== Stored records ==
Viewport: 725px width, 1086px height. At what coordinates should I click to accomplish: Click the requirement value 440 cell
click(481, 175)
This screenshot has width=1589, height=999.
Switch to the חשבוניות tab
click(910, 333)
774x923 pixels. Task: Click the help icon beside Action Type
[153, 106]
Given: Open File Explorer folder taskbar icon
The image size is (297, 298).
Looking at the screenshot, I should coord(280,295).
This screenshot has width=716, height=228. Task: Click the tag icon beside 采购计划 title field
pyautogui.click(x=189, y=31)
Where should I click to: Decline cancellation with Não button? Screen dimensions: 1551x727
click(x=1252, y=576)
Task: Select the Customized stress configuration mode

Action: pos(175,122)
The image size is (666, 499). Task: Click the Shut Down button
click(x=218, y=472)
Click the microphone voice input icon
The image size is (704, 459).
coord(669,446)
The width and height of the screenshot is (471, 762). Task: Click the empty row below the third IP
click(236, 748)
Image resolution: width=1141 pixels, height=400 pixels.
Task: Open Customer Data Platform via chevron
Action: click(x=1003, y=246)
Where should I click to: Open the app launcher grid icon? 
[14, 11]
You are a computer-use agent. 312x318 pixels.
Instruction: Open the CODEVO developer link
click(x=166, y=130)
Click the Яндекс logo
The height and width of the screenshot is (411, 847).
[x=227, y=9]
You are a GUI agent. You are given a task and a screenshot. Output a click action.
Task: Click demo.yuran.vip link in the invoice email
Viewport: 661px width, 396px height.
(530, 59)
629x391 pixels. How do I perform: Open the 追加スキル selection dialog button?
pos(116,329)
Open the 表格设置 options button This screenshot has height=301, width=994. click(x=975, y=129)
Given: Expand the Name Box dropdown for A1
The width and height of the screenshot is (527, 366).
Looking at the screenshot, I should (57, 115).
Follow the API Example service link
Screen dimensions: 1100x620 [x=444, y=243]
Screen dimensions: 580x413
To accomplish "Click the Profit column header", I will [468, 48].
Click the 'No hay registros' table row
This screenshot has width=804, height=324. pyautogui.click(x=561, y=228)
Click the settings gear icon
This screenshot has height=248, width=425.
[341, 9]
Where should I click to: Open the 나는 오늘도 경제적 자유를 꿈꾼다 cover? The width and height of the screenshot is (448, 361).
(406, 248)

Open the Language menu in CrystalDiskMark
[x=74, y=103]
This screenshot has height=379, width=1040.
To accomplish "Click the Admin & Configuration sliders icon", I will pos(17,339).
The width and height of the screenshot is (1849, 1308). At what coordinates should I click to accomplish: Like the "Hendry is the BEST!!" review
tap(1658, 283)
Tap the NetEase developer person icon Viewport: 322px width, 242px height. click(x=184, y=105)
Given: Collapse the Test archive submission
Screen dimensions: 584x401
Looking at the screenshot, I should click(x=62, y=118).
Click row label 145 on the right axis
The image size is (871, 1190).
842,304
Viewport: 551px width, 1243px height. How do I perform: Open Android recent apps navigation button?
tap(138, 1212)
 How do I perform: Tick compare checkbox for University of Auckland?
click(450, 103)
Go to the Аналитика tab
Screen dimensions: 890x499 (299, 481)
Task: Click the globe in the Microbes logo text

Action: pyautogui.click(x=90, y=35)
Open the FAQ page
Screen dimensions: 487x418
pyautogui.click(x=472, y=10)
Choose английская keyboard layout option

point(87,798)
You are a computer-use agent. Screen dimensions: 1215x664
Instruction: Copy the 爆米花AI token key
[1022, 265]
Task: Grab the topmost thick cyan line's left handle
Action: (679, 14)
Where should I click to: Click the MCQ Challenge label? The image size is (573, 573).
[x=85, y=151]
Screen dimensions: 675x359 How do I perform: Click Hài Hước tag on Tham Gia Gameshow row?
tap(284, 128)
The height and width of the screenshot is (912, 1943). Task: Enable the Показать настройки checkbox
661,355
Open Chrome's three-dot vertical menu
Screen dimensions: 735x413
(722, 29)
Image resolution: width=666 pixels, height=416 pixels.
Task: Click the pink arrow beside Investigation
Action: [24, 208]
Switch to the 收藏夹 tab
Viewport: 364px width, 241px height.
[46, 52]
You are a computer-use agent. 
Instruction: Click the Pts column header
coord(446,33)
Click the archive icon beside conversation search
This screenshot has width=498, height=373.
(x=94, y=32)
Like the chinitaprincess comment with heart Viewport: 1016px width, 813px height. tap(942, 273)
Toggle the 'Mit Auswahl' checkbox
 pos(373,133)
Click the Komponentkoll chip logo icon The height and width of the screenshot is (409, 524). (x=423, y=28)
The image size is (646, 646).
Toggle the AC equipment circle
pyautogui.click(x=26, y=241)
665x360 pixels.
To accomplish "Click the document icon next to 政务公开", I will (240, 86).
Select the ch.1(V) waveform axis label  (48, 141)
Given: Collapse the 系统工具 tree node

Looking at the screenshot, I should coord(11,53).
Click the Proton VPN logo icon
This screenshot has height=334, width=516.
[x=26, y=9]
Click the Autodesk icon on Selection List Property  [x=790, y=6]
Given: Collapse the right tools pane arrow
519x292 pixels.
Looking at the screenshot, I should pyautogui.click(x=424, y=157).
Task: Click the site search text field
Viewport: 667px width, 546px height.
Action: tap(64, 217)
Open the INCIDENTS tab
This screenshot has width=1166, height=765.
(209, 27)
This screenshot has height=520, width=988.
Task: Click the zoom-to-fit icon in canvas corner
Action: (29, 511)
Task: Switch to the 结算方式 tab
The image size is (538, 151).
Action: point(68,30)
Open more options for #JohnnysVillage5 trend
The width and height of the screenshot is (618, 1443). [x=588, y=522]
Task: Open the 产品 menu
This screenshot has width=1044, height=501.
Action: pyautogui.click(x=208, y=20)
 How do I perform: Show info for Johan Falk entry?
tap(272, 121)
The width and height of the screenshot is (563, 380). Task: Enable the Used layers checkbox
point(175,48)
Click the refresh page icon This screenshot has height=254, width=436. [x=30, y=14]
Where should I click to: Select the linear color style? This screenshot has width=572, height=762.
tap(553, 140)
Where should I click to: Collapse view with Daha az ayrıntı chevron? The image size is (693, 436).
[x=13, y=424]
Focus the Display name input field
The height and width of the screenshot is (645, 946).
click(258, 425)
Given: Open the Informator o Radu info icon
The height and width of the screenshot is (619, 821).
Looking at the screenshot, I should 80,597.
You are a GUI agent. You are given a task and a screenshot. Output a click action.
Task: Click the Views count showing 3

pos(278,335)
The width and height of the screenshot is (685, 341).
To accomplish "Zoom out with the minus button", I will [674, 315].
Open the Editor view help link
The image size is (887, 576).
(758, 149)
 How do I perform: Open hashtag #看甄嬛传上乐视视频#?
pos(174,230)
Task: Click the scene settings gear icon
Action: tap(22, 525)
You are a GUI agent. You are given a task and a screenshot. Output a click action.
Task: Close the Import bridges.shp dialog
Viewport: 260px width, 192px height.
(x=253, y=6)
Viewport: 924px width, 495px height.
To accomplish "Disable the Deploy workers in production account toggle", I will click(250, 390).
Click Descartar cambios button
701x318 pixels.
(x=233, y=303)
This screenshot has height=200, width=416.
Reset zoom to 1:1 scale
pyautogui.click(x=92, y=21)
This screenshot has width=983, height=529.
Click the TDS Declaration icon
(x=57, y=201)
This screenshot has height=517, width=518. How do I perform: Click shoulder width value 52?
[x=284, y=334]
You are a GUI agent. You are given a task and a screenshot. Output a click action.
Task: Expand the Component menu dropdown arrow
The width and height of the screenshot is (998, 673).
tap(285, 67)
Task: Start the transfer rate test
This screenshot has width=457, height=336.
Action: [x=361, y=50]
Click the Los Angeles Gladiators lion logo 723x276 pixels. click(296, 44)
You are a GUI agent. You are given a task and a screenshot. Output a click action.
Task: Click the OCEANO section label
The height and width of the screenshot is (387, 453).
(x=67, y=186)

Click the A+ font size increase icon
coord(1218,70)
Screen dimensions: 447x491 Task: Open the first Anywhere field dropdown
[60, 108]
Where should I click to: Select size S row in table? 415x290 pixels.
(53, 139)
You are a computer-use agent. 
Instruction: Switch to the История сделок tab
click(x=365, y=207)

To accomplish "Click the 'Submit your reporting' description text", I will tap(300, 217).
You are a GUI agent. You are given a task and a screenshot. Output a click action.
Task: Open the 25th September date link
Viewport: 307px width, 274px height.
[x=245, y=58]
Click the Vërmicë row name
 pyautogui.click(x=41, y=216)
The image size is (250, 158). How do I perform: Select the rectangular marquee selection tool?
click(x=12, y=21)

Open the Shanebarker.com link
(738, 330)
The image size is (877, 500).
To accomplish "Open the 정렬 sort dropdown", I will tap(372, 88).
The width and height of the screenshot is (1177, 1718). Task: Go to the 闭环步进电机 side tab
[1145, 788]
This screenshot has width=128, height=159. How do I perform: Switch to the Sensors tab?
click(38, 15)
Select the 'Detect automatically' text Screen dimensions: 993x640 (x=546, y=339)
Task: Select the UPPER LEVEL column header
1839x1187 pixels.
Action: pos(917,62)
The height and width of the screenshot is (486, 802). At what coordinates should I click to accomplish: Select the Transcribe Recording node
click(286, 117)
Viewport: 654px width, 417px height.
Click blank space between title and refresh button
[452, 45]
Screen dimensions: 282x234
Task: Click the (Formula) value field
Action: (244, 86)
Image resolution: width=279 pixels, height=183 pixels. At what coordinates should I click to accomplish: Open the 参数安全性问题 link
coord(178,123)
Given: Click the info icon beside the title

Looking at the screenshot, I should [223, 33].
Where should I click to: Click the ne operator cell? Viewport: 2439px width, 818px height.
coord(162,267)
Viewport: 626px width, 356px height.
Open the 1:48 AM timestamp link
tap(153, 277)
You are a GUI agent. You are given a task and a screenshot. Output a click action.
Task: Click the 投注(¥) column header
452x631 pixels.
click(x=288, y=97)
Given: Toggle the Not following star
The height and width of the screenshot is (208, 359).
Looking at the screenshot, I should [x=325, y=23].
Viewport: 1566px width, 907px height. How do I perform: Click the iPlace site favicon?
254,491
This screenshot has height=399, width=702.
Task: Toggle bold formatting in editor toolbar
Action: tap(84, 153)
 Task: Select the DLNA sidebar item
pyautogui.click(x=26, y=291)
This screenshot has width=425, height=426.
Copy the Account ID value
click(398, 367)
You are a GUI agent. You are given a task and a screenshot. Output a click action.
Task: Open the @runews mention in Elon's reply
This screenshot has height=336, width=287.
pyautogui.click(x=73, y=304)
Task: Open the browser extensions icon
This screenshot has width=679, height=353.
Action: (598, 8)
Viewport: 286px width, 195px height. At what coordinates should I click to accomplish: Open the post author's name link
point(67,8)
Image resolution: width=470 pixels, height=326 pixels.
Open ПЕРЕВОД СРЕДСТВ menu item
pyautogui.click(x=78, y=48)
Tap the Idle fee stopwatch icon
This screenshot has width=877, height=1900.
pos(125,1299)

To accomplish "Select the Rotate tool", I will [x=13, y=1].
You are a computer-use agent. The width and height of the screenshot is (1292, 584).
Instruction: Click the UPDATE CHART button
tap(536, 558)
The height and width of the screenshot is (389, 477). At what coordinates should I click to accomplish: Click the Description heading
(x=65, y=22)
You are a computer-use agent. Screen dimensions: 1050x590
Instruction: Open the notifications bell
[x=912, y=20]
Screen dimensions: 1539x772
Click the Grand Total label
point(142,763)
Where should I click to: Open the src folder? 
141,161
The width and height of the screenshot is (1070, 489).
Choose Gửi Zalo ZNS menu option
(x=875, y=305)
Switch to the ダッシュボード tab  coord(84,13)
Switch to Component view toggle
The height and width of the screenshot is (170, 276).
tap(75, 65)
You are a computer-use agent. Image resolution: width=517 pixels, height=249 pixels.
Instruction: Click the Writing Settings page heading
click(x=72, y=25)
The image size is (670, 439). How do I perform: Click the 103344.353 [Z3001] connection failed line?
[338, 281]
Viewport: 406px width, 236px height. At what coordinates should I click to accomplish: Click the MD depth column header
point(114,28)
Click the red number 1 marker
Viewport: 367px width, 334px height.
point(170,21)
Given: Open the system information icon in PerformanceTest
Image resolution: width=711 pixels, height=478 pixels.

== WHAT YOU SHOULD DO ==
Using the entries above, return each line in which the word "computer" occurs.

== EXERCISE RESPONSE ==
You are a computer-use agent. 312x318 pixels.
You are a computer-use agent. Screen dimensions: 1215x664
You are a computer-use agent. 
You are a computer-use agent. 
You are a computer-use agent. The width and height of the screenshot is (1292, 584).
You are a computer-use agent. Screen dimensions: 1050x590
You are a computer-use agent. Image resolution: width=517 pixels, height=249 pixels.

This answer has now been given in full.